#### [Task item]
Go through the entries below and pick out every line with "computer".

___

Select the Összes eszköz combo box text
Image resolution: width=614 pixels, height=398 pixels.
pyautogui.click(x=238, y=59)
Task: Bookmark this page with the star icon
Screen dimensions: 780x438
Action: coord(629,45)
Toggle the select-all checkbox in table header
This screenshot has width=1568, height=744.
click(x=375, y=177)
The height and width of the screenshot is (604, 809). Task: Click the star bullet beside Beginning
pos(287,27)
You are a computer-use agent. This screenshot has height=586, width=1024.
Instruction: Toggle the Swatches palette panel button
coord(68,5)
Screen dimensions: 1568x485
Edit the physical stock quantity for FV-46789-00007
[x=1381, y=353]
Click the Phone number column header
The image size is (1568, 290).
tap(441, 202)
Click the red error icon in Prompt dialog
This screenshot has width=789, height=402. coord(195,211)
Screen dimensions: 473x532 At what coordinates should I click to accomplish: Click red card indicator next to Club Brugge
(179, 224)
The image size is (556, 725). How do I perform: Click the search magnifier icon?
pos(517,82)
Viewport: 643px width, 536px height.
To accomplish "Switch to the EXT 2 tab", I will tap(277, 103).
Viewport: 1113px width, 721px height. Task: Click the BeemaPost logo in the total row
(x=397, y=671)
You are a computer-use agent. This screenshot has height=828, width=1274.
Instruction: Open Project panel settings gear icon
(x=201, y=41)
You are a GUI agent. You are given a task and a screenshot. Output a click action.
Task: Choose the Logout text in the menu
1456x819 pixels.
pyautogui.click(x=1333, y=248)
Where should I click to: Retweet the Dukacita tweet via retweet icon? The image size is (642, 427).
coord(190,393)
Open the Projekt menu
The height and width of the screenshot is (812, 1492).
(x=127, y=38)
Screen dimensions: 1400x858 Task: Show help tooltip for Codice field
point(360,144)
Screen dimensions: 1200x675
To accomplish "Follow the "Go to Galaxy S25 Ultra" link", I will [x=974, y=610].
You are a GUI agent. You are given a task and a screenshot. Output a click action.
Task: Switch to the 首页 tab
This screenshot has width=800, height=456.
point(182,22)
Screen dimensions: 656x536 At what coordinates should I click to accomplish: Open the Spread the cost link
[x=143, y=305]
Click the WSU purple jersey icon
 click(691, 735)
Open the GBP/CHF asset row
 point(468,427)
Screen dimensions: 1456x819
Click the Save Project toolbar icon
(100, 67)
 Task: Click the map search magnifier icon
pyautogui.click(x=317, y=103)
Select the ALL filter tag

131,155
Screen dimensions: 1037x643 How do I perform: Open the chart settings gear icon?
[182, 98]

___

#### [Expected answer]
You are a computer-use agent. This screenshot has height=586, width=1024.
You are a computer-use agent. This screenshot has height=828, width=1274.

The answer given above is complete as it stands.